超能力者
涼宮ハルヒの有名なセリフ「宇宙人、未来人、超能力者〜」ってあるけど、実際オカルト好きでも生体験したひとは多くないのでは無いかと思う。
私の自慢?の一つに生で超能力者に会ったことがある。
手品師とかそう言うエンタメでは無い。
勿論派手な透視や物体を動かすと言うものでも無い。
かれこれ20年くらい前だが、職場にA君と言う新人が入社してきた。
初任給低い職場だったが、よく真面目に働く子だった。
だが、彼はそれなりに金持ちだった。
無駄遣いするわけでは無いが、金回りは良かった。
一度聞いてみたら「あ、土日はスロットで稼いでいるんで」としれっとギャンブラーである事を教えてくれた。
どのくらい儲かってるの?と聞くと「月40万くらいですかね」と恐ろしい事を言う。
君、会社の給料の倍スロットで稼いでるの?働いているのバカらしく無い?と聞くと「いえ、スロットは趣味なので」とかっこいいこと言うなと。
それだけなら、まぁ、パチプロみたいなもんか?で別に超能力者とは言わない。
年末に会社イベントで忘年会が行われた。
そこで、抽選が行われるためビンゴカードを配布すると、突然A君は「あ、ぼく、それが良いです」と途中割り込みみたいな形でカードを欲しかった。
ダメダメ、順番だよと言って特に考えずにそのカードは別の女性社員に渡した。
その後、ビンゴ大会が始まった。
「ビンゴ!!」
一番最初にビンゴになったのが、A君が欲しいと言ったカードを渡した女性社員が見事に一等を獲得した。確かディズニーランドのペアチケットだったと思う。

......

*課題の目的*
超能力者に会った体験を語る記事を、最後の文の後から書き継ぐこと。 記録は参照しなくてよい。

......

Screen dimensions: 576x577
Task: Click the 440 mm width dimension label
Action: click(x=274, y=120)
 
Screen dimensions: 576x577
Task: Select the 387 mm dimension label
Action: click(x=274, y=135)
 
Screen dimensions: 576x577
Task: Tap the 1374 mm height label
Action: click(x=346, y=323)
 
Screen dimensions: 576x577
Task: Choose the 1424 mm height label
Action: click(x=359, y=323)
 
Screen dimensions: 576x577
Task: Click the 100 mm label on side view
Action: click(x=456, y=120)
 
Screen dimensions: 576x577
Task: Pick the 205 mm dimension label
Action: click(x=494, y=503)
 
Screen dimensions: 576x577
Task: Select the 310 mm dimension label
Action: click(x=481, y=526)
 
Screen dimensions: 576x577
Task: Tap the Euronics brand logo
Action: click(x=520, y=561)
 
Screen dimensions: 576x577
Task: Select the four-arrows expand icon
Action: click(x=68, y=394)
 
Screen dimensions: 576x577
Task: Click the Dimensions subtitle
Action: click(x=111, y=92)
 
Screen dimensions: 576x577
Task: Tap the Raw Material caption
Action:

......

*解答*
私は、カードを配布していたので、この究極の指定の現場を生で体験している。
A君に聞いた。さっきさ、君あのカードを配布していた時そのカードが良いって言ったよね?
何で?…と。
するとA君は「いえ、何と無くですかね」と言ってそれ以外教えてくれなかった。
この時、確信した。コイツリアルエスパーだ!と。
彼とは部署が違ったのであまりその後の接触も無かったのだが、ある日挨拶に来て「お世話になりましたが退職します」と言う最後の挨拶だった。
真面目に働いていたのに残念だね…と言ったが、彼は寂しそうに笑った。
その1ヶ月後、その部署で不正売り上げ報告があり、上司が左遷され、部署は解散になった。
そんなことまで分かるのか?と驚愕したが、私も転職組で、大体危ない会社はその雰囲気で分かるので倒産前に辞めるパターン経験しているので経験則でどうにかなるかとは思ったものの、ビンゴカードの謎だけはわからない。
彼は今どうしているのだろうか?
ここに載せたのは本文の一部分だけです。